Must reserve the lib module when load the compiled TVM library on Nano GPU

Hi, I just found a very strange bug when loading the compiled TVM library file. Here’s the demo code:

import sys

import numpy as np
import onnx
import tvm
import tvm.relay as relay
from tvm.contrib.download import download_testdata
from tvm.contrib.graph_runtime import GraphModule


def save_and_load(lib, device):
    lib.export_library('./tmp.so')
    lib = tvm.runtime.load_module('./tmp.so')
    ctx = tvm.gpu() if device == 'gpu' else tvm.cpu()
    gmod = GraphModule(lib['default'](ctx))
    # return lib, ctx, gmod    # explicitly returning the lib module could work
    return None, ctx, gmod  # not working on cuda


if __name__ == '__main__':
    device = sys.argv[1]
    assert device in ['gpu', 'cpu']

    model_url = "".join(
        [
            "https://github.com/onnx/models/raw/",
            "master/vision/classification/mobilenet/model/",
            "mobilenetv2-7.onnx",
        ]
    )
    # https://github.com/onnx/models/blob/master/vision/classification/mobilenet/model/mobilenetv2-7.onnx
    model_path = download_testdata(model_url, "mobilenetv2-7.onnx", module="onnx")
    onnx_model = onnx.load(model_path)
    if device == 'gpu':
        target = 'cuda'
    else:
        target = 'llvm'
    input_name = "input"
    shape_dict = {input_name: [1, 3, 224, 224]}
    relay_module, params = tvm.relay.frontend.from_onnx(onnx_model, shape=shape_dict)
    with tvm.transform.PassContext(opt_level=4):
        lib = tvm.relay.build(relay_module, target, params=params)
    lib, ctx, gmod = save_and_load(lib, device)
    x = tvm.nd.array(np.ones([1, 3, 224, 224], dtype=np.float32), ctx=ctx)
    gmod.set_input(input_name, x)
    gmod.run()

I found that when the returned value of save_and_load is lib, ctx, gmod, this script running on both GPU and CPU could work well.
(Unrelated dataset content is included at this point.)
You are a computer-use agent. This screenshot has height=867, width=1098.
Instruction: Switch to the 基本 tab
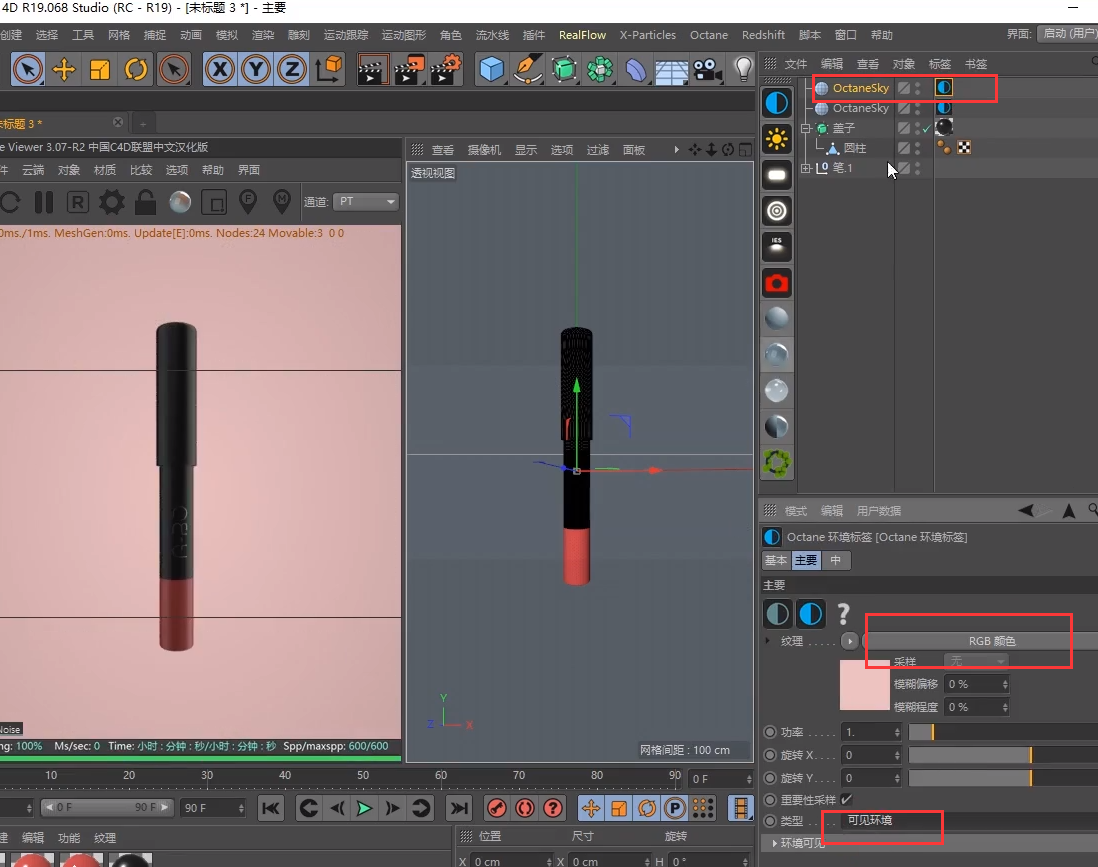(x=776, y=561)
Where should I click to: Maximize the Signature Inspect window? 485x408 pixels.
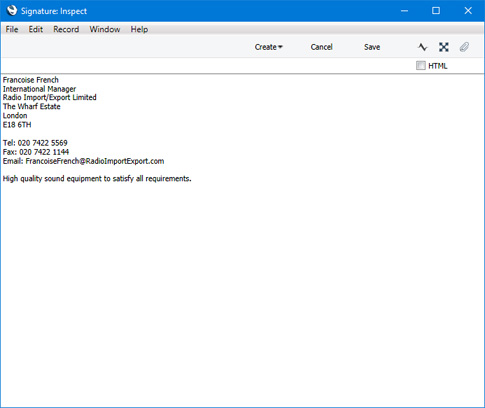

However, when the returned value of save_and_load is None, ctx, gmod, which means I do not return the lib module, which is not further used in my script, it has a strange segmentation fault when running on GPU:

[1]    10796 segmentation fault (core dumped)  python3 reproduce_tvm.py gpu

This means the lib module must be reserved when the target device is cuda. When the targe is llvm, it still works well. I wonder if this is a bug of TVM?

I think gmod uses the the resources of lib. So if you do not explicitly return it, the resources of lib will be released. Maybe we need to add a reference to the lib in gmod so that lib will not be released in advance.

This should have been fixed in the latest main

OK, thank you very much!